To help understand the significance of the moves in the bond market, look at the jump in the yield of the German 10-year bund, explains Darius McDermott at the fund supermarket Chelsea Financial Services. "It moved from 0.05 per cent to 0.68 per cent, which doesn't sound like much of a move – from an almost negative yield to something marginally higher.

"But it actually represents a 6 per cent capital loss, which has wiped out all the 'income' for more than 10 years. If it were to return to the heady levels of 1.5 per cent, where it stood just 12 months ago, the loss becomes more than 13 per cent," he warns.

So if you are holding bonds for total returns/capital gains, it could be the start of something more serious and you might think about switching, Mr McDermott suggests – "although you may already be crystallising those losses."

If you are holding bonds for diversification and/or income then sitting tight is an option, he says. "Their diversification benefits still hold and the yield should improve.

"The important thing is not to panic. If everyone heads to the door at the same time, it could begin a very negative cycle and incur losses and difficulties which would not otherwise occur."

 

Mr Dennehy advises against delaying a decision on a bond investment if you are worried about losing out. He believes that at some point interest rates will go up, as will yields on bonds, with the potential for sharp falls in bond prices. "It is sensible to assume that a good number of investors, large and small, will head for the exit once they see prices falling.

"If you hold bond funds, you will take a hit – only the size of the hit is unknown. If this worries you, panic early, sell now, as you might not be able to sell if funds suspend trading – which they can in extremis."

But he warns that your retirement savings could be hit too. "If you are in a lifestyle pension – which increases your weighting in bonds as you get older – you should be concerned. Contact your adviser or pension company urgently. Don't be fobbed off by 'there is nothing to worry about'."

Nigel Green of the advisory group deVere also warns that the bond sell-off is putting retirement incomes at risk and is encouraging workers to check out their company pension scheme and assess the risks. "It is still unclear whether we're about to enter the end of the incredible three- decade bond market rally – but what we do know is that the currently tumbling bond market is pushing company pension deficits even further into the red," he says.

"As such, the bond market sell-off is threatening the retirement incomes and ambitions of a large number of workers. So-called 'gold plated' final-salary schemes, which already have record deficits, are being hammered further because these pension funds are typically largely or wholly invested in bonds as they are perceived to be less risky than shares.

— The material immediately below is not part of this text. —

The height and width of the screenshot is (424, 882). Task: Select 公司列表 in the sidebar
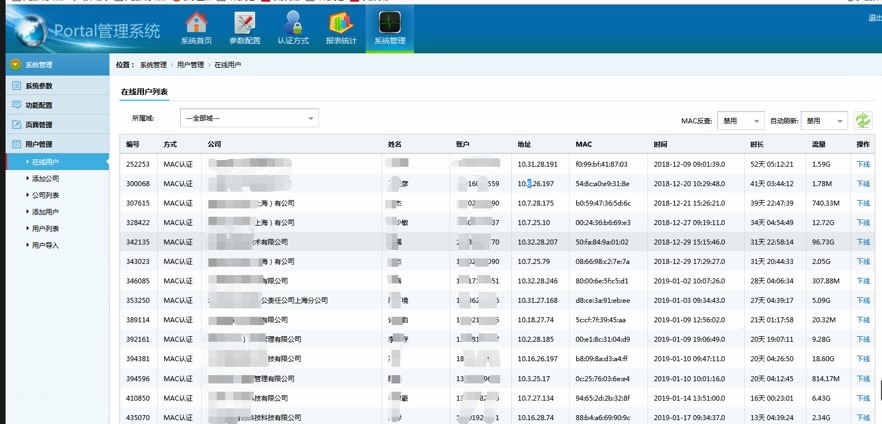[x=45, y=196]
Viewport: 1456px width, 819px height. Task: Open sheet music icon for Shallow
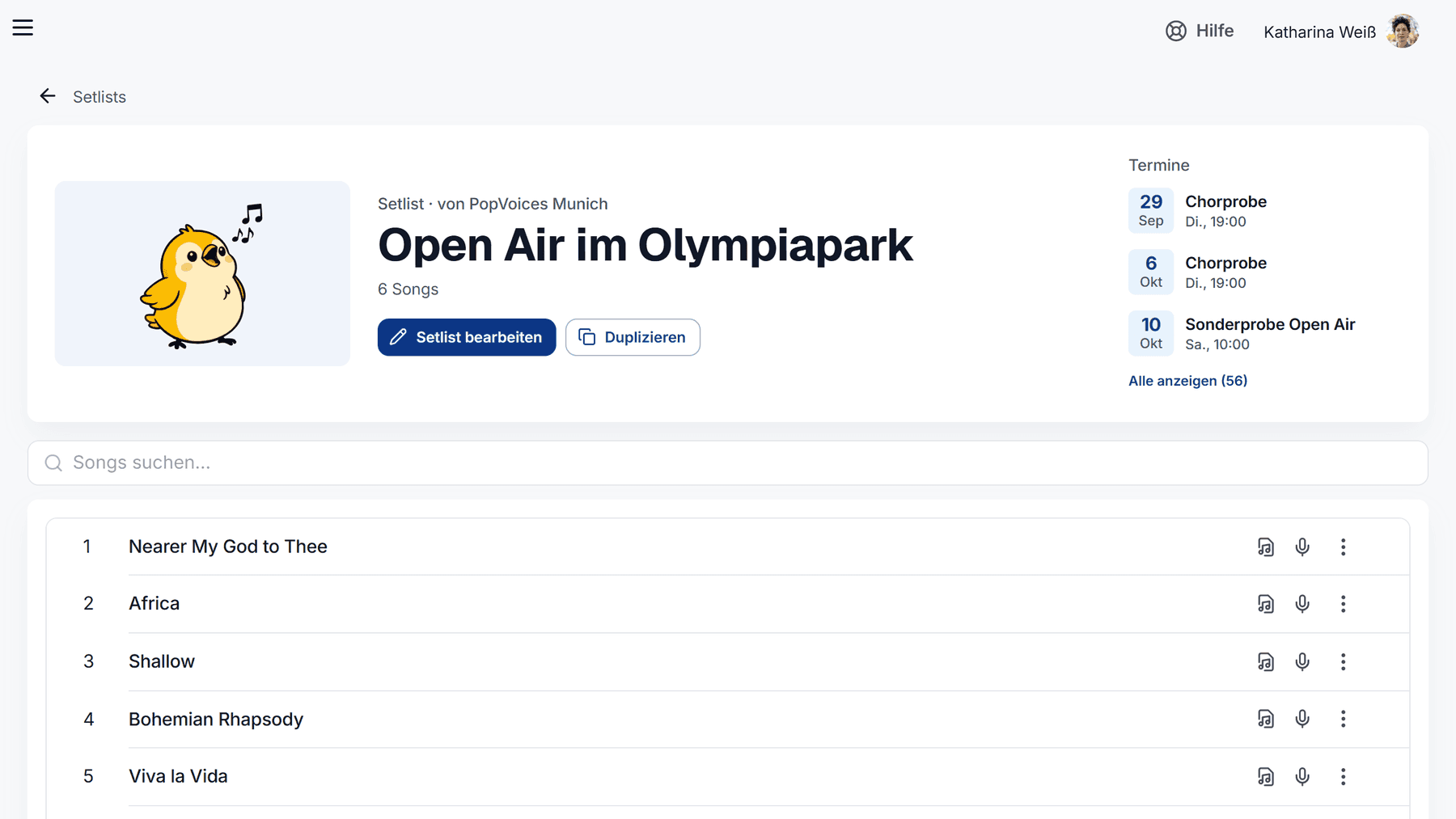[1266, 662]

"Many people with a company pension wrongly assume their retirement incomes are safe. Perhaps they were when they joined. But this isn't the case today due to the skyrocketing pension deficits, which are now being exacerbated by a volatile bond market."

He advises investors to use the bond turmoil as a catalyst to take a closer look at their options. "Now is the time for investors to review their portfolios, to be vigilant, and to seek out the potential opportunities with a good adviser."

Some experts warn that the sell-off may continue right through until the autumn, when the US Federal Reserve is expected to lift interest rates from the near-zero levels at which they've been held at for the past six years.

It's partly this expectation that has led to some selling, as investors always sell bonds when they an get a better return on cash.

For that reason it may be wise to check out shorter-term funds – such as the Axa Sterling Credit Short Duration Bond and the Twenty Four Dynamic Bond – that have a lower sensitivity to interest rates, says Mr McDermott.